# Hozer62 Rio Bermuda seed lawn



## Hozer62 (May 28, 2019)

Well it's a new house, new yard, and new seed cultivar. Follow along with me as I put this Rio Bermuda seed to the test. I'm in Central California (Fresno area) in zone 9. Super hot heat, 100*F+ summers and mild winters. Should be a perfect fit for this new cultivar. It's #1 in a lot of tests and trials so I figured I'd be the Guinea pig. I will start the tractor work and rough grade this weekend, follow up with the finish, then let it rip. I will order enough compost/top soil to give me about 2". till it in to prepare the seed bed. looking to get about a 5,000 sq.ft. back yard so the dog has plenty of room to enjoy.

The land was virgin before I started. Soil is very sandy and low in organic matter. Had a dozer come in and level a nice pad for a 1600sqft pre manufactured home, 30'X40' shop, and backyard. lots and lots of work still to do but really looking forward to see it all come together. A lot more pictures to follow. Happy weekend everyone


----------



## Hozer62 (May 28, 2019)

Grade is done and seed is down! Here goes nothing. Starter fert down too. Thank you Hogan Seed Company, really great company to work with. Lawn is just short of 5,000sqft I threw down 9lbs. of seed. I decided to keep 1lb. so I can hit bare spots and thin areas next year after the shop, back patio, and fence get installed soon.


----------



## Hozer62 (May 28, 2019)

Well the first week is in the books!!! I learned a lot this week about the ground and weak points that will come up in the future in the turf. First thing is the soil is very sandy with very little loam and no silt. it will drain well so I can put the water to it and frequently. should be great soil structure for the bermuda. I'll will need to work on getting organic matter into the soil but one step at a time. Picture attached of a quick soil structure test.

Looks like there is some low spots and dips I didn't get worked out when I leveled the seed bed. For now it is what is it. I can address it later. Next thing is just to sit back and watch the magic happen. By the end of next week I should start seeing some seed sprouting. Temps have be well into the 90's. Overnight temps have been over 60F as well. Until next week.

What to do :: Copy the passage of the Bermuda lawn thread that begins at the words "Looks like there" and stops after the words "Until next week.". The data plays no part in this.

Material ::
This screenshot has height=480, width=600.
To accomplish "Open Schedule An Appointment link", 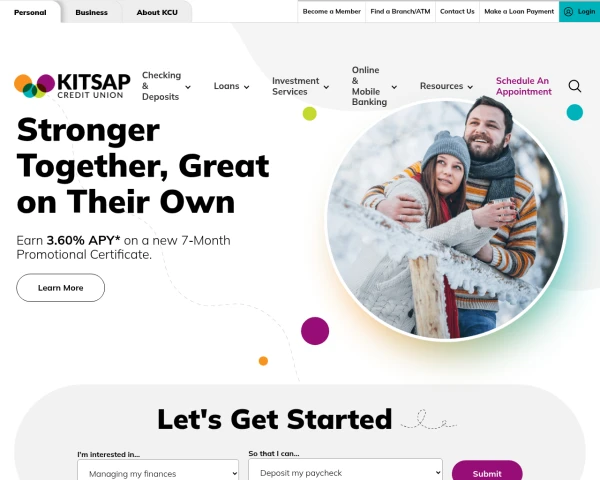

Solution to this problem ::
Looks like there is some low spots and dips I didn't get worked out when I leveled the seed bed. For now it is what is it. I can address it later. Next thing is just to sit back and watch the magic happen. By the end of next week I should start seeing some seed sprouting. Temps have be well into the 90's. Overnight temps have been over 60F as well. Until next week.